## Work instructions
Below are some entries. Repeat exactly the lines from the one with "The width and height of the screenshot is (2420, 1512)." through the one with "Task: Open Firefox account avatar icon", and only those.
☆ ☆ ☆ ☆ ☆ ☆ ☆
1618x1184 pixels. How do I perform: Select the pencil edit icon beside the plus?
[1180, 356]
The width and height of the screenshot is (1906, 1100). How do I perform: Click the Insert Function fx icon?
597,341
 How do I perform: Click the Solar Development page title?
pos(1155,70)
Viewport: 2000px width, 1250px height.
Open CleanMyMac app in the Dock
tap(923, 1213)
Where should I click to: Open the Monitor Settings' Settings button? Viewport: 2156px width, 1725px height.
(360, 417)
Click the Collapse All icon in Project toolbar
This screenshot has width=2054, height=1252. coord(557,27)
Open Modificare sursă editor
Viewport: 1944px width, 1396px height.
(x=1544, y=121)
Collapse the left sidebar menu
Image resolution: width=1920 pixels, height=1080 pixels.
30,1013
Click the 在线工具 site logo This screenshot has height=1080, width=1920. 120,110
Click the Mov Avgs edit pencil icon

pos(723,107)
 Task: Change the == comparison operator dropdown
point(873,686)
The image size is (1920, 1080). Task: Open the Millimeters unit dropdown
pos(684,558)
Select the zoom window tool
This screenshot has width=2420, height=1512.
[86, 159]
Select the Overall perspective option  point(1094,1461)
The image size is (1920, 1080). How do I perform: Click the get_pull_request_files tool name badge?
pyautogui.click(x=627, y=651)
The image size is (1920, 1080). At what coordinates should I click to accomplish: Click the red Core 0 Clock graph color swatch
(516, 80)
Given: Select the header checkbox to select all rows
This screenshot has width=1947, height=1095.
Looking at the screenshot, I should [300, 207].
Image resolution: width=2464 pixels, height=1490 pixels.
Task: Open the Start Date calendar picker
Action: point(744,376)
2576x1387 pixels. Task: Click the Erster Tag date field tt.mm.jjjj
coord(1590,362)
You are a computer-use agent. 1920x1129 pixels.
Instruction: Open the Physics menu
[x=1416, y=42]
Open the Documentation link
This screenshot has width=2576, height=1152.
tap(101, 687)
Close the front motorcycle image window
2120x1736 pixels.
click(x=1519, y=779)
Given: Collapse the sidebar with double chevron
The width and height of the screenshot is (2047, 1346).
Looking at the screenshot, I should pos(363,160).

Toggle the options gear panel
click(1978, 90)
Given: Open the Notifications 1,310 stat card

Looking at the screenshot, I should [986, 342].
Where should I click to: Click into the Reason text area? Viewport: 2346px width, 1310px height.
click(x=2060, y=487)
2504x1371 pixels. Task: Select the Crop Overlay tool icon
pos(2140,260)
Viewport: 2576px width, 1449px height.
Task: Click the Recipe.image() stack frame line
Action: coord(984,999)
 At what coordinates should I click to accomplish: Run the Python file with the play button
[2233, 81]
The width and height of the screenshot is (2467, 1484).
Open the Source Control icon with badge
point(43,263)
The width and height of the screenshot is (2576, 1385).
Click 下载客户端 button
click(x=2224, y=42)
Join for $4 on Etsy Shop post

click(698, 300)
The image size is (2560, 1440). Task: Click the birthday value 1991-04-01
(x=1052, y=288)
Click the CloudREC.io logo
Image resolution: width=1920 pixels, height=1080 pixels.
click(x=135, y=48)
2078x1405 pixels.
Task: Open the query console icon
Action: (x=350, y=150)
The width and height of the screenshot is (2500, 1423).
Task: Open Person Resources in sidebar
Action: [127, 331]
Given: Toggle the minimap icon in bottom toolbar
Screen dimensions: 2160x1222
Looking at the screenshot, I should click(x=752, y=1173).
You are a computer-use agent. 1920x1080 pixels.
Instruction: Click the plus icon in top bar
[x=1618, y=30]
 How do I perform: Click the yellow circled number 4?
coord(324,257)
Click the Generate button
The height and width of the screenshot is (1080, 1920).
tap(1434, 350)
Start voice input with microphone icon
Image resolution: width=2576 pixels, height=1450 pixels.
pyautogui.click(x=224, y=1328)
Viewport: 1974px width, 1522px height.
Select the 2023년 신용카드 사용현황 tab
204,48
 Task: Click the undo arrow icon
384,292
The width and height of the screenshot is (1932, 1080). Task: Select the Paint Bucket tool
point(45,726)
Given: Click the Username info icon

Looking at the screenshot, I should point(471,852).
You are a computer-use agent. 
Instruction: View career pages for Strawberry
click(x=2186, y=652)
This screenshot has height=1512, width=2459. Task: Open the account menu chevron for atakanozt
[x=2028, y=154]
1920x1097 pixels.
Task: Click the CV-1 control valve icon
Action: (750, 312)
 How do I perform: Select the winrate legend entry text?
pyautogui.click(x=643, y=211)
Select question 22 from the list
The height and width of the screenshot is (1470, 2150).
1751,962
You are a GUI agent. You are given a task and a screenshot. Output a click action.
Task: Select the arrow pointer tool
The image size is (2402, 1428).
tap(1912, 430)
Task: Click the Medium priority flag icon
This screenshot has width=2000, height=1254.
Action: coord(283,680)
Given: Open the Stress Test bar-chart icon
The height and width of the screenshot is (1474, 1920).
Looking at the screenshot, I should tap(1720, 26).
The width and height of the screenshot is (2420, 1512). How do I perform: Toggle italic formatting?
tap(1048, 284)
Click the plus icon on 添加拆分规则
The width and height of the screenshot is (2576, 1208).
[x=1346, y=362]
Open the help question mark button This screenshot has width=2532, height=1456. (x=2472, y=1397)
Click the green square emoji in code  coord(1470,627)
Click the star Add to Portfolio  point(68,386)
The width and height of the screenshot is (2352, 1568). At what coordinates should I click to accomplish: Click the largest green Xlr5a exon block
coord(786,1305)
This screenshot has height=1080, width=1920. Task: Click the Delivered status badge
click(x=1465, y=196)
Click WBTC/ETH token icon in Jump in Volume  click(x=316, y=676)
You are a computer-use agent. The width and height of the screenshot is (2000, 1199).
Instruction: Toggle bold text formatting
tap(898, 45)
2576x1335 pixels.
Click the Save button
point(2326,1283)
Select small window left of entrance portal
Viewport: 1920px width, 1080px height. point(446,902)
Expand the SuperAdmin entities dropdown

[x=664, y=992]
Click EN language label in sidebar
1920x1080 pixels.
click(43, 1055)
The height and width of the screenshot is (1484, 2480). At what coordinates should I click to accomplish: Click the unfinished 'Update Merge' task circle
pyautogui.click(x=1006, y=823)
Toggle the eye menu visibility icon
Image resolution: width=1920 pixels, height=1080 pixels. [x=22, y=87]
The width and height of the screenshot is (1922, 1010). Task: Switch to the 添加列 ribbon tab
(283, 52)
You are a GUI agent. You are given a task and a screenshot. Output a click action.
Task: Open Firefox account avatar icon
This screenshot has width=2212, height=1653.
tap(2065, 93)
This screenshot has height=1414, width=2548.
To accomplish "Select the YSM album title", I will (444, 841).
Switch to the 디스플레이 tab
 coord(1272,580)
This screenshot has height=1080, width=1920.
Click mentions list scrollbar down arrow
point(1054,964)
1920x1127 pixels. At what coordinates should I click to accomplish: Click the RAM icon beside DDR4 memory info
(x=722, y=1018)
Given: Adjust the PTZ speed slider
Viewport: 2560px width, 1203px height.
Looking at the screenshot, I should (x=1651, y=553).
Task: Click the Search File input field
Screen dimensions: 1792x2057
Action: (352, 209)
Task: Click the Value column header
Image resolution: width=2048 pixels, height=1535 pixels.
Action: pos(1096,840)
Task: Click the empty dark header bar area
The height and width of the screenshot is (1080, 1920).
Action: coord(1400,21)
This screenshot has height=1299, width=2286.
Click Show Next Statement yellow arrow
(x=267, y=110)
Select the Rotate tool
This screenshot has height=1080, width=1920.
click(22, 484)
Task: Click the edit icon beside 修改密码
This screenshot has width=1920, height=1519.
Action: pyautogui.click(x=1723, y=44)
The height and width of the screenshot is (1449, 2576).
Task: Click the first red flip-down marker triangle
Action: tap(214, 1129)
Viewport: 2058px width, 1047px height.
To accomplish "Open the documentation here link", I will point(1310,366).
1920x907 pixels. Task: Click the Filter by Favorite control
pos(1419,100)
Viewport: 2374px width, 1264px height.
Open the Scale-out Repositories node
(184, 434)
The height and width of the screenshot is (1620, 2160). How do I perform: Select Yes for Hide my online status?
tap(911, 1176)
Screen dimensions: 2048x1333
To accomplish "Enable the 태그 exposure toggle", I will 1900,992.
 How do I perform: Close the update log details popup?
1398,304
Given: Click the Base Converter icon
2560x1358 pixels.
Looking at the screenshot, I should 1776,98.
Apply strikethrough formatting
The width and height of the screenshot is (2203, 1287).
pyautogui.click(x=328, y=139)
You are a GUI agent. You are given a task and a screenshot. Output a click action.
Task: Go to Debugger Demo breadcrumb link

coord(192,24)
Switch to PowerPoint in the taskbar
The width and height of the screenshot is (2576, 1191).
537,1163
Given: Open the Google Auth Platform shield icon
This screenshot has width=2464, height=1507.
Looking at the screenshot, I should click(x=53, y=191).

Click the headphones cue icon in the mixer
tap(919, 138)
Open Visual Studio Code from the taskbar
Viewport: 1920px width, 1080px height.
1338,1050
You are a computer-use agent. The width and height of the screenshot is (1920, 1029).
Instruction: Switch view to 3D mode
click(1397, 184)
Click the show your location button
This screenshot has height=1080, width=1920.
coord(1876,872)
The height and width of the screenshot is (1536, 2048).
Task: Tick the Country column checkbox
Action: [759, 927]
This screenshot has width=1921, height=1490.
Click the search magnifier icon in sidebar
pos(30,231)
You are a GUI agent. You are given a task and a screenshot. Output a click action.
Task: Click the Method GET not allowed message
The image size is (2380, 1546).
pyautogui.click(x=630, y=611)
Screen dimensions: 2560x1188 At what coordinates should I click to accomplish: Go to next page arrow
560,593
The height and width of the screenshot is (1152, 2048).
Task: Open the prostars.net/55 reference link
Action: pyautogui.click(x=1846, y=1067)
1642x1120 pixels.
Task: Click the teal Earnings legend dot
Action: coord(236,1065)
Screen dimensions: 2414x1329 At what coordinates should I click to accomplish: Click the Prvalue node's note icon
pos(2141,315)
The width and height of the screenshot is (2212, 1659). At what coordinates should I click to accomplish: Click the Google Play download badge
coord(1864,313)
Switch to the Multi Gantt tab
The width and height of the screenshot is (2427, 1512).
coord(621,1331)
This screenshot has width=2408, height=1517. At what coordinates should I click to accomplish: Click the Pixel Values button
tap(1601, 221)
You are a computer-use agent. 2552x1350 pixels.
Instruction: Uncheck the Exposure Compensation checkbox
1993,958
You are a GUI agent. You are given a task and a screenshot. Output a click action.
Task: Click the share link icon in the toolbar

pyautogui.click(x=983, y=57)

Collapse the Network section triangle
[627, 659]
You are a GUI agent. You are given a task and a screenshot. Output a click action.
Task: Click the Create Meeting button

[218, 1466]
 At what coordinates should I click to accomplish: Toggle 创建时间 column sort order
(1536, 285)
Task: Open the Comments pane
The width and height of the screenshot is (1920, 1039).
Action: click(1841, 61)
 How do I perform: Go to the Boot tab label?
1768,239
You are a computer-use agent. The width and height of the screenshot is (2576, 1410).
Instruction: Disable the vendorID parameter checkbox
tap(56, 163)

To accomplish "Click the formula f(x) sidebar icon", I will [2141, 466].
☆ ☆ ☆ ☆ ☆ ☆ ☆
## Exercise solution
The width and height of the screenshot is (2420, 1512). How do I perform: Toggle italic formatting?
tap(1048, 284)
Click the plus icon on 添加拆分规则
The width and height of the screenshot is (2576, 1208).
[x=1346, y=362]
Open the help question mark button This screenshot has width=2532, height=1456. (x=2472, y=1397)
Click the green square emoji in code  coord(1470,627)
Click the star Add to Portfolio  point(68,386)
The width and height of the screenshot is (2352, 1568). At what coordinates should I click to accomplish: Click the largest green Xlr5a exon block
coord(786,1305)
This screenshot has height=1080, width=1920. Task: Click the Delivered status badge
click(x=1465, y=196)
Click WBTC/ETH token icon in Jump in Volume  click(x=316, y=676)
You are a computer-use agent. The width and height of the screenshot is (2000, 1199).
Instruction: Toggle bold text formatting
tap(898, 45)
2576x1335 pixels.
Click the Save button
point(2326,1283)
Select small window left of entrance portal
Viewport: 1920px width, 1080px height. point(446,902)
Expand the SuperAdmin entities dropdown

[x=664, y=992]
Click EN language label in sidebar
1920x1080 pixels.
click(43, 1055)
The height and width of the screenshot is (1484, 2480). At what coordinates should I click to accomplish: Click the unfinished 'Update Merge' task circle
pyautogui.click(x=1006, y=823)
Toggle the eye menu visibility icon
Image resolution: width=1920 pixels, height=1080 pixels. [x=22, y=87]
The width and height of the screenshot is (1922, 1010). Task: Switch to the 添加列 ribbon tab
(283, 52)
You are a GUI agent. You are given a task and a screenshot. Output a click action.
Task: Open Firefox account avatar icon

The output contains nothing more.